Lettre ouverte à Michel le Bris, président à vie du Festival Etonnants Voyageurs


Du 26 au 28 mai 2007, j'étais l'un des invités du Festival Etonnants Voyageurs, à Saint-Malo. C'est un rendez-vous que j'aime bien car les auteurs viennent de loin et le public est disponible, curieux, pas protocolaire. Mais il se trouve que le grand timonier du Festival, Michel le Bris, a éprouvé le besoin, dans un débat public, de cracher sur mes livres. Dieu sait que ça n'est pas la première (ni la dernière) fois que ça m'arrive, le monde des lettres est familier de ces grattements d'ego. Une bonne ou une mauvaise critique, c'est notre lot commun. Mais Le Bris, en l'occurrence, était mon hôte et j'étais son invité. Là, nous ne sommes plus sur le registre ordinaire de l'intellocratie, nous sommes devant un manquement aux règles de la courtoisie. J'ai donc adressé à Michel la lettre suivante.



 

 Cher Michel Le Bris,

Tu m'as, voilà quelques mois, invité personnellement au Festival Étonnants Voyageurs en m'assurant, accessoirement, de « ton admiration ». La formule m'a semblé quelque peu fleurie mais l'invitation m'a fait plaisir car le public, à Saint-Malo, est d'une exceptionnelle qualité.

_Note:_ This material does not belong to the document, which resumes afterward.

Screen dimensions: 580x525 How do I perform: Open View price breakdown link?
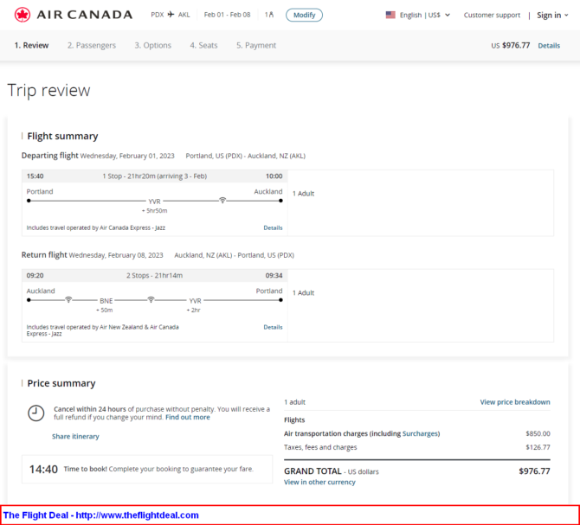click(515, 402)
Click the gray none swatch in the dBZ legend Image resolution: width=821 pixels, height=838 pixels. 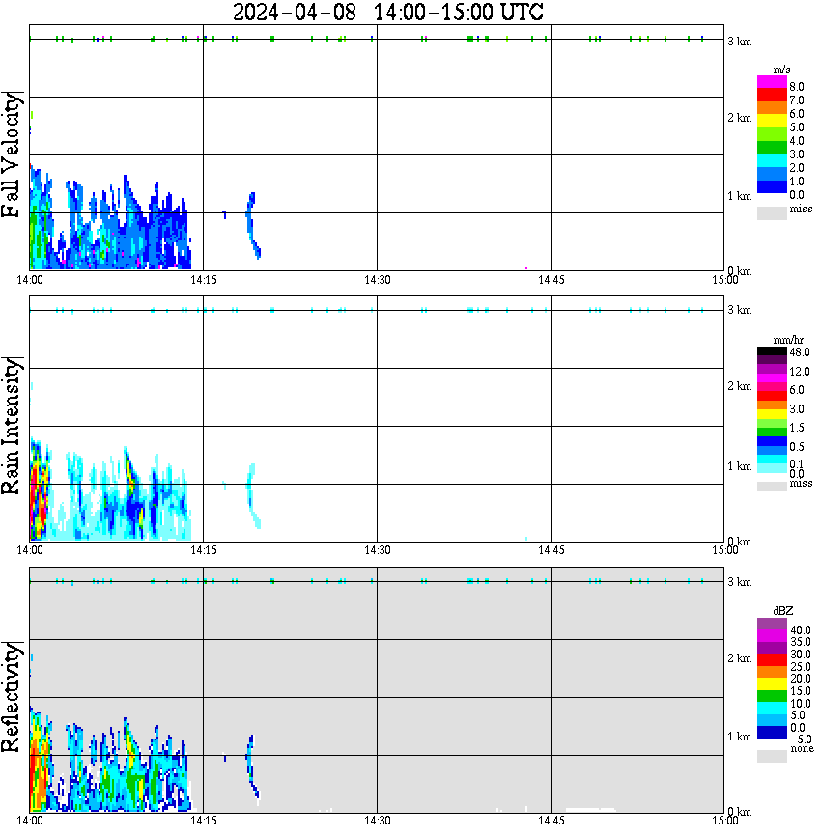click(x=772, y=756)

Je m'y suis donc rendu de bon cœur et ai assuré les rencontres prévues devant des salles chaleureuses et vivantes. Et, sur le stand de la Droguerie de Marine, toujours aussi convivial, j'ai eu la joie de parler longuement avec une foule de lecteurs. Ce sont des moments précieux.

Mais j'ai découvert dans Ouest-France, hier matin, donc en plein Festival, de quelle manière tu m'injuriais, expédiant publiquement avec la dernière grossièreté ma personne et mon œuvre. Je ne puis laisser passer cela. Pour trois raisons.

La première est que j'aime les gens courtois, que j'essaie, pour ma part, de m'y tenir, et que j'exige d'autrui la même politesse. Quand j'invite quelqu'un, je ne l'insulte pas sous mon toit, ni d'ailleurs sur le trottoir. Je ne te demande pas d'aimer mes livres, je serais très surpris que l'humour soit ton registre, mais je te demande un peu de savoir vivre.

La deuxième est que tu cèdes à une étrange confusion des genres. Tu es l'organisateur d'un festival, mais tu sièges dans tous les jurys, tu décernes les couronnes et, finalement, la seule palme qui vaille, c'est à toi que tu l'accordes. Imaginerait-on que M. Jacob, à Cannes, crache sur les films de la sélection, préside les débats, et s'érige en arbitre suprême ? C'est ce que tu pratiques. Voilà vingt cinq ans, mon ami Patrick Rotman et moi avons écrit Les Intellocrates où nous raillions les cumulards, ces intellos parisiens qui, tout à la fois, écrivent les livres, les éditent, les critiquent, leur décernent des prix, et touchent les dividendes trébuchants de cette omniprésence. Je suis un farouche partisan de la décentralisation. Mais j'aurais bien aimé que les cumulards restent à Paris et qu'un minimum de déontologie gagne la république des lettres.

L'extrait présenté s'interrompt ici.